なによりコンビニに来るなんてわたしと全く同じではないか。
――よし、せっかくだし。
「四条さん、その図書館に案内してあげようか」
「え? 明石さん場所がお分かりになるのですか」
「そこはわたしもよく通ってた場所だからね。ここからそんな遠くないし。ね、いいよね桜ちゃん」
「うん。いいよ」
「でもそんな、お二方のご予定は大丈夫なのですか?」
「あぁ、全然大丈夫っ! ちょうどいま行き先を思いついたし、ちょうどその近くだから一石二鳥ってやつだよ!」
嘘ではなく本当のことだ。
ちょうど桜ちゃんの要望に応えられそうな場所を思いついたところで、ついでに四条さんとお話しできるいい機会だと思えばなんてことはない。

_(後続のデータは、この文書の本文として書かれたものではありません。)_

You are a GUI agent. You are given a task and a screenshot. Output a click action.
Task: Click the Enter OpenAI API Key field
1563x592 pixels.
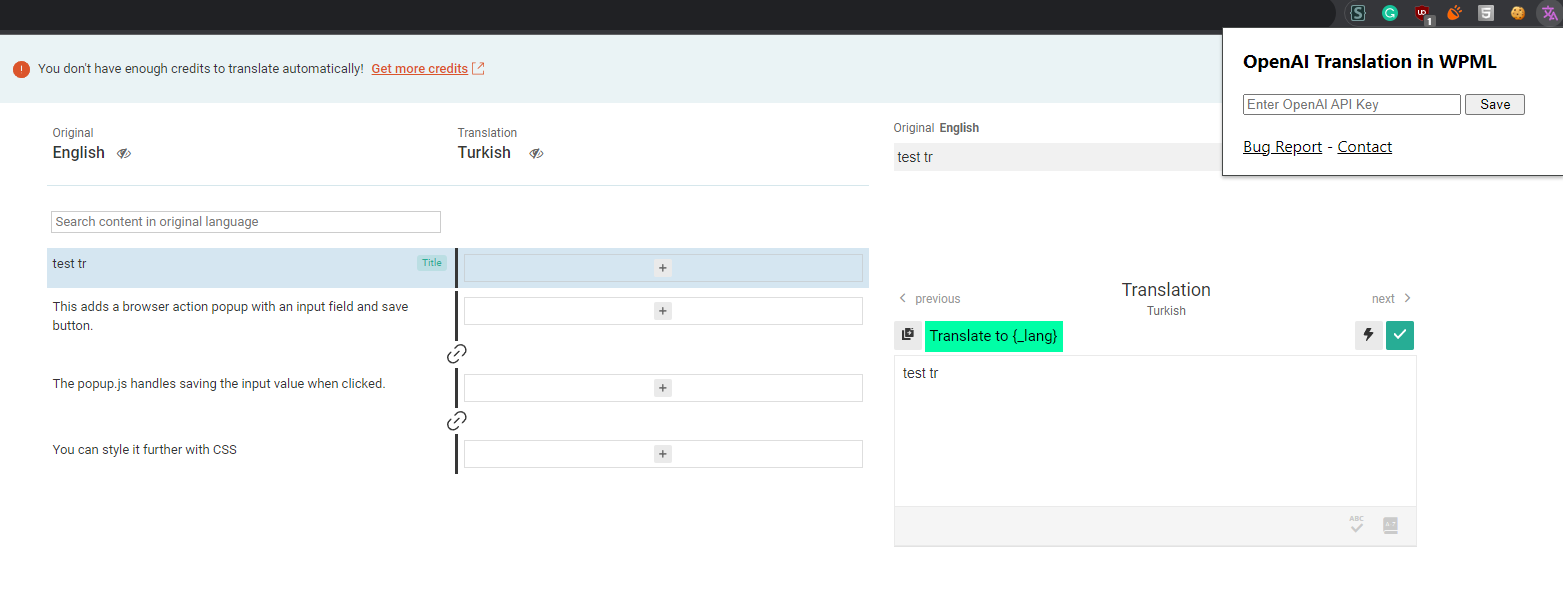(1350, 104)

なにより桜ちゃんも多分わたしと同じ気持ちでいるのだろう。
少し話しかけたそうな雰囲気が見て取れる。
「あーでもその前に。ほら桜ちゃん、アイスを選ぼうよ」
「……忘れてた。四条さん。少し待ってて」
「――あっそうだ! どうせなら四条さんも選んでよ! 今日のところはわたしのおごりだぜ」
「え? ちょ、ちょっと明石さん?」
キョトンとする四条さんの手を引き、早速とばかりにアイスを選び始めるわたしたち。
お目当てのアイスを見つけて無表情ながら嬉しそうな様子の桜ちゃんと、最初は遠慮していたものの次第に割り切ったのか好みのアイスを選び始める四条さん。
それでわたしも食べたいアイスを探して――さぁ、いざ図書館へ行こうではないか。